As well as being easily accessible by car, it’s also an area which has numerous footpaths and family excursions to enjoy, as well as a few architectural and historical treasures to discover.
Worth a visit in the Bajo Peñas area:
- El Pueyo de Araguas:
A beautifully tended village which boasts the oldest recorded house in Sobrarbe (Casa Coronas). You’ll also find the church of “La Invención de la Santa Cruz” (14th century) and the chapels of Santa Ana y Santa Engracia. El Pueyo sits on the top of a ridge and has magnificent views up to the Peña Montañesa.
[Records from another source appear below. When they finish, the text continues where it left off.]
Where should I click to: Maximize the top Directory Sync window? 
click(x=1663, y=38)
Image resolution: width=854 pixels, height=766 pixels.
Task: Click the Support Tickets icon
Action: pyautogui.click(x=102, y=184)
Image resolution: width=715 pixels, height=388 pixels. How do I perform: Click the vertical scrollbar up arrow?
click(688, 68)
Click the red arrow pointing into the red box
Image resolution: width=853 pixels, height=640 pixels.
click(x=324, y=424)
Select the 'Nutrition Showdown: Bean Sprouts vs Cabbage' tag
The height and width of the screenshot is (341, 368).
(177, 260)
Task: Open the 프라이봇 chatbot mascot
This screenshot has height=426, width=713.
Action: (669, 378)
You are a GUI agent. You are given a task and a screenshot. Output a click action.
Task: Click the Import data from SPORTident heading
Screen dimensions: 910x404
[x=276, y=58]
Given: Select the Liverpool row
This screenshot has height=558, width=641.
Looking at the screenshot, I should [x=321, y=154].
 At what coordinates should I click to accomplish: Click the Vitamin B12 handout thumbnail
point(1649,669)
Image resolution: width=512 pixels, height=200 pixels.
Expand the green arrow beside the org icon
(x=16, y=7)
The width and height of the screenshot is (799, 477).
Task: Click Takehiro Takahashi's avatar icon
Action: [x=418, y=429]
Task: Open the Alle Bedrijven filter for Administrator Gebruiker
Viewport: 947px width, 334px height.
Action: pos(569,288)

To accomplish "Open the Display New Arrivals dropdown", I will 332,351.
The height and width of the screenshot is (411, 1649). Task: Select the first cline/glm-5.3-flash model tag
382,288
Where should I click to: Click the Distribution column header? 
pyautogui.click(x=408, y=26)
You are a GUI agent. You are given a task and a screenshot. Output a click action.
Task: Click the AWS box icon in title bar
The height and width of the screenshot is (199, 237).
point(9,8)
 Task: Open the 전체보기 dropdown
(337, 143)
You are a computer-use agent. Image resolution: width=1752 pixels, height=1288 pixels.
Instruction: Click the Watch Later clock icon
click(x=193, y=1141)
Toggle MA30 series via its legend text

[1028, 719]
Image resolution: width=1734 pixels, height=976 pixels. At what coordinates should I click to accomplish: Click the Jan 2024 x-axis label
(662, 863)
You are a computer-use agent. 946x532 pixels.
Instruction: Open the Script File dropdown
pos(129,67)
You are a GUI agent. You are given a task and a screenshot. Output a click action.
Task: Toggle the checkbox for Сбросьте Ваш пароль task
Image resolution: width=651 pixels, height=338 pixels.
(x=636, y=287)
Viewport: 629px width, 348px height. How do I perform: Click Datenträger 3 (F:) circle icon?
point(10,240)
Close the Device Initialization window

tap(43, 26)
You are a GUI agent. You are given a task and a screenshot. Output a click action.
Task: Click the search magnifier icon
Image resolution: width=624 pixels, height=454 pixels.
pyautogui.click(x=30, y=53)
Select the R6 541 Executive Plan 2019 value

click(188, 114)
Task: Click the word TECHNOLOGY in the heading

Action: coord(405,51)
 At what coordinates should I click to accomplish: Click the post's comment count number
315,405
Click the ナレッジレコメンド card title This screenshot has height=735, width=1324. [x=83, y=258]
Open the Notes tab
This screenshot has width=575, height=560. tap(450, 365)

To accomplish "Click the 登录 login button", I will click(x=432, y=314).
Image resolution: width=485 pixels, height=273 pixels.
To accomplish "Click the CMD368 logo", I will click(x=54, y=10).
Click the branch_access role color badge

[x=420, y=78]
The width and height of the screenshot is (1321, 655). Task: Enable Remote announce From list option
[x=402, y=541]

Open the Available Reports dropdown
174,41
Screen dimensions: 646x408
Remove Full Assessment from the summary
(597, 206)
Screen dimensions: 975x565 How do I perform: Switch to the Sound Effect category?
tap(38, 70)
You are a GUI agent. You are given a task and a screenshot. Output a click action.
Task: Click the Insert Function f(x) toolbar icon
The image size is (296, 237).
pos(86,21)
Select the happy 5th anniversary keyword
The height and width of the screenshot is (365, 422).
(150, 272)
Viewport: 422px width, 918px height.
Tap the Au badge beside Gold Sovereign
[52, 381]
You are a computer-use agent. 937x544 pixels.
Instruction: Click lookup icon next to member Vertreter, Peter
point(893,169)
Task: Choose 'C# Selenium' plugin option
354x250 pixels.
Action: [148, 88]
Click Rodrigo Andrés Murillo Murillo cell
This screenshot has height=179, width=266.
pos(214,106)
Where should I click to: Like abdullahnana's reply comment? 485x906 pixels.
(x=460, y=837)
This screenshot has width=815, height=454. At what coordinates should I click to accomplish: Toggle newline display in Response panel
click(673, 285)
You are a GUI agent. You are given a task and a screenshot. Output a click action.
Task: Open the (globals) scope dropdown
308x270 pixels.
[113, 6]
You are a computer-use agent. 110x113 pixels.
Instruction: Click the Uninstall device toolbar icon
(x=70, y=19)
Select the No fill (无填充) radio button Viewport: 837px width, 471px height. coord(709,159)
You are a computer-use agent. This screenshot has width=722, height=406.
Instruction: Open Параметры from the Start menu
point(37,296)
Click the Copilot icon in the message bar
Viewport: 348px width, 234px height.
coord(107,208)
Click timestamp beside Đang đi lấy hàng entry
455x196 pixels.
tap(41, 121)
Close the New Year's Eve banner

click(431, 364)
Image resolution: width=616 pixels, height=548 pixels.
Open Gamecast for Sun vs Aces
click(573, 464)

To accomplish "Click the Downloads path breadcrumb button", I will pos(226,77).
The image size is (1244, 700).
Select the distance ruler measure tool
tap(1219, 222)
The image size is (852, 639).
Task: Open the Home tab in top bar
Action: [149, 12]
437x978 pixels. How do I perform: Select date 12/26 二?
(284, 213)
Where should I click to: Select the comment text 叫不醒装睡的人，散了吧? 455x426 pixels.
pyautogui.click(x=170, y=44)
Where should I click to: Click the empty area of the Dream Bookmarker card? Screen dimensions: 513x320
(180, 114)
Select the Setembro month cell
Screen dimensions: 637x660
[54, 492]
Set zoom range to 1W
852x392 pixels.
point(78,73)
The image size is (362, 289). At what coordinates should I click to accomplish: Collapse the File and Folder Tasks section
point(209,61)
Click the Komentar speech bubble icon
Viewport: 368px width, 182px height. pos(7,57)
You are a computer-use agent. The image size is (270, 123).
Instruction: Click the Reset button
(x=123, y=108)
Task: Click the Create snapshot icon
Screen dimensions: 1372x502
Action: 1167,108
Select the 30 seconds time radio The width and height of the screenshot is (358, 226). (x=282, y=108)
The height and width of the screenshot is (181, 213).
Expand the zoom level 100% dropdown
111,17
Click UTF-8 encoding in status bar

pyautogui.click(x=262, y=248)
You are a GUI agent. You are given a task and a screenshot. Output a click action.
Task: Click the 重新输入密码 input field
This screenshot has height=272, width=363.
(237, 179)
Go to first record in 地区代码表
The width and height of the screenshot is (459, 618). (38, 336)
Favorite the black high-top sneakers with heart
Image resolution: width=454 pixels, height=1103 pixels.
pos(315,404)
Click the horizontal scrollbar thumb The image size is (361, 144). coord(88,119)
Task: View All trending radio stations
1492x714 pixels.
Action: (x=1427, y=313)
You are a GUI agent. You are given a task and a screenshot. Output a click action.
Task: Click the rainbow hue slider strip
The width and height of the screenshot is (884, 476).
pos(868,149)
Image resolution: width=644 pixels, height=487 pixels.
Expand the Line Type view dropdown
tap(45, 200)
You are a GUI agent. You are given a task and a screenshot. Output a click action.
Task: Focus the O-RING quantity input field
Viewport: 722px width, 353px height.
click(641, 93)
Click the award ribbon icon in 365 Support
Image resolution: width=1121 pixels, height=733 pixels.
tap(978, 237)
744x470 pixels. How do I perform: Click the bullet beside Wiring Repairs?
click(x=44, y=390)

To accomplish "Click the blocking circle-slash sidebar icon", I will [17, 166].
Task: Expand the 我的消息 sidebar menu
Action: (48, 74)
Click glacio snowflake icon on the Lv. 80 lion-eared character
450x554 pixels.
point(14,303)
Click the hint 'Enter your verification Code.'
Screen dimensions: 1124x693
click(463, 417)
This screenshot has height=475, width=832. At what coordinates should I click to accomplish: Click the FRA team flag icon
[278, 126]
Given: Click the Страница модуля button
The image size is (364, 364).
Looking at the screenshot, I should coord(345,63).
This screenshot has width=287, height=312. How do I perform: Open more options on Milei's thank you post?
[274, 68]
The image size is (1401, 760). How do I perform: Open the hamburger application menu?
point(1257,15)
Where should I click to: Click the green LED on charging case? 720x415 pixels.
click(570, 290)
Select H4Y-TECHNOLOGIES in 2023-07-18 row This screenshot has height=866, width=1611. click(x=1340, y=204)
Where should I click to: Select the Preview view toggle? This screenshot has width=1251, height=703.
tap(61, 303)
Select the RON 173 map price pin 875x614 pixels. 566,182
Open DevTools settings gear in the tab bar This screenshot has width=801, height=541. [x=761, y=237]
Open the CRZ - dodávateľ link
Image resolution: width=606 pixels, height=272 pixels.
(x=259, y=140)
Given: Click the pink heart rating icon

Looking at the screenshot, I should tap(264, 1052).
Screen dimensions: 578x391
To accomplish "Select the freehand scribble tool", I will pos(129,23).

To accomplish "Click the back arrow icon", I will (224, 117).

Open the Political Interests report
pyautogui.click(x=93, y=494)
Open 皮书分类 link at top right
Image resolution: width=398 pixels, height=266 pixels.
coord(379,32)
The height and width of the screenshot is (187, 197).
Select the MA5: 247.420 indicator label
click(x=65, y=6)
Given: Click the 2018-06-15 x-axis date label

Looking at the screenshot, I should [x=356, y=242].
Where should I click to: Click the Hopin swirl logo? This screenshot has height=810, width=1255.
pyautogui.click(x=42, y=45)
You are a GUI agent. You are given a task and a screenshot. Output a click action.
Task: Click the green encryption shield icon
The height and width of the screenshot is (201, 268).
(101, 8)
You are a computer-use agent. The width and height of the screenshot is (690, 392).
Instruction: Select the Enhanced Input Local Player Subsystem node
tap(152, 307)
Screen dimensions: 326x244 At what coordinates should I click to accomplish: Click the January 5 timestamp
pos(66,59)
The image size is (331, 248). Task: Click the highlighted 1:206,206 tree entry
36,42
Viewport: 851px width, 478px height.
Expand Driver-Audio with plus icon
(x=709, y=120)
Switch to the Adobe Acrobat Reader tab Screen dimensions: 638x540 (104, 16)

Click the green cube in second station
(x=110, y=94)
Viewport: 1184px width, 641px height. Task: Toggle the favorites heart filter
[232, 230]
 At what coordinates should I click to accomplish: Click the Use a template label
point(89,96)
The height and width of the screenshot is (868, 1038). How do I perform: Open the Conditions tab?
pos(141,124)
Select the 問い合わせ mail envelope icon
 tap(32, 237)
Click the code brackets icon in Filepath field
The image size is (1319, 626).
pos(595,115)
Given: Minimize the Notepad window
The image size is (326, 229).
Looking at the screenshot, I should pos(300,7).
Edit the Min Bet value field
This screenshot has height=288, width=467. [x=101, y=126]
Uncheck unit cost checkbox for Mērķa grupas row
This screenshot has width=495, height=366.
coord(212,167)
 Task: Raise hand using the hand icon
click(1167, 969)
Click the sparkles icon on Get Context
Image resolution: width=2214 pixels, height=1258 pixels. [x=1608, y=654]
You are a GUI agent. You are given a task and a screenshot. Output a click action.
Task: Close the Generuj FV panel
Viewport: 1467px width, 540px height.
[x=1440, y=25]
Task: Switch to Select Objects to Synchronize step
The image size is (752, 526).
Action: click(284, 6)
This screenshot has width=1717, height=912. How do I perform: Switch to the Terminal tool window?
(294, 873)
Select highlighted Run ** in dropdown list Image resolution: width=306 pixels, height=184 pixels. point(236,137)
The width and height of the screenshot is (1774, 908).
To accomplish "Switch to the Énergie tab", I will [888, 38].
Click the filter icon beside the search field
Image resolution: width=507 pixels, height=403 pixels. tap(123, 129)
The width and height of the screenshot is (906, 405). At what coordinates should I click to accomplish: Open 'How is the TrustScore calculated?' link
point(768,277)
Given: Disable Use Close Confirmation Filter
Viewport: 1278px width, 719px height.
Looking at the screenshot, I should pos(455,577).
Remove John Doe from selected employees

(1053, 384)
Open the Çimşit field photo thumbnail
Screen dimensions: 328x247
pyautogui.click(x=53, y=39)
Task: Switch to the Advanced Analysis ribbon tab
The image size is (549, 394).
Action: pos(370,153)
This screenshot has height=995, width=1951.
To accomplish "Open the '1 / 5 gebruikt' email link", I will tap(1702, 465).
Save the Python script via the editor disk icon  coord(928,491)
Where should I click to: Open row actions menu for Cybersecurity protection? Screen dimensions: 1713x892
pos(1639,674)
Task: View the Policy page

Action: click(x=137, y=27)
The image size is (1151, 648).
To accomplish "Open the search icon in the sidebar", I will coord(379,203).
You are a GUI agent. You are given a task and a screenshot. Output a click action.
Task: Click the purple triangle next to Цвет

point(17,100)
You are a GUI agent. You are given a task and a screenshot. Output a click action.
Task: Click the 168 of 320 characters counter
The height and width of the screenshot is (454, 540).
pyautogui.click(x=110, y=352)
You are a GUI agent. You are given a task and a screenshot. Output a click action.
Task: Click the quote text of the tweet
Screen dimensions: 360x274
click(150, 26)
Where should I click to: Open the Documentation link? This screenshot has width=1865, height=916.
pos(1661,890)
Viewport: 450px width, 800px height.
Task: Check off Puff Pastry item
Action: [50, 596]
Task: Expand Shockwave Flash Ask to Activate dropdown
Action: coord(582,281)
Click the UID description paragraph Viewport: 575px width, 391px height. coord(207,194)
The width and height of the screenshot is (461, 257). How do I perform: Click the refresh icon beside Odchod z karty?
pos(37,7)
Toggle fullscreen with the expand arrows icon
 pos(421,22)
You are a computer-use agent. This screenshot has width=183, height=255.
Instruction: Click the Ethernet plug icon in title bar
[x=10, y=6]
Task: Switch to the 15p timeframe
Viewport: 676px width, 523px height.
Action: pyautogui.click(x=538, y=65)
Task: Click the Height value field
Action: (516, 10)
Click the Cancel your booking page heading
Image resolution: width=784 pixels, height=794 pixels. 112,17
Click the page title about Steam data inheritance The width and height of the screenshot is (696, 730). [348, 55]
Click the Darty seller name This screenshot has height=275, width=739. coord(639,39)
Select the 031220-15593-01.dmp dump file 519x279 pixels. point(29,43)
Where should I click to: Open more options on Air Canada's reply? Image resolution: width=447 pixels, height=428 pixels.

A pleasant village, with impressive views over the Peña Montañesa. The church of San Pedro (17th century) and the grand Casa Betato stand out.
- Real Monastery of San Victorian:
In the 7th century, although its original location is unknown, the ancient Visigoth-era Monastery of San Victorián de Asán was destroyed by the Moors and was all but forgotten until the beginning of the 11th century Re-conquest when it was rebuilt in Sobrarbe under the same name. The namesake of the Monastery is San Victorián who, having reached the area from Italy, set himself up as a hermit in a cave within the Peña Montañesa (The hermitage of La Espelunga).
Over the centuries the Monastery has accumulated numerous examples of sacred art, notably the main alter piece, the choir seating panel, the silver ark bearing the saint’s remains and a large number of liturgical items. Most of these artistic treasures are now housed in Barbastro’s cathedral and its diocese museum. The Monastery is currently under restoration, which started in 1992.
The remaining villages in the municipality of Pueyo de Araguas are Araguás (Casa del Arrendador and the church of la Asunción), San Lorién (church and foundry), Los Molinos, El Plano, Oncins (The chapels of Santa María Magdalena and the Virgen of Pilar), La Muera, El Soto and La Pardina.
More information on the villages and footpaths of El Pueyo de Araguás
Laspuña sits on a large fluvial plain used for agriculture on the left banks of the River Cinca. The hamlets of Socastiello y Ceresa, as well as the hermitage of Fuensanta are close by. Laspuña is famous for its Navatas which, every year in May, go down the river Cinca on log rafts from Laspuña/Escalona paying homage to the Navateros who years ago would navigate their crafts all the way down to the Ebro Delta.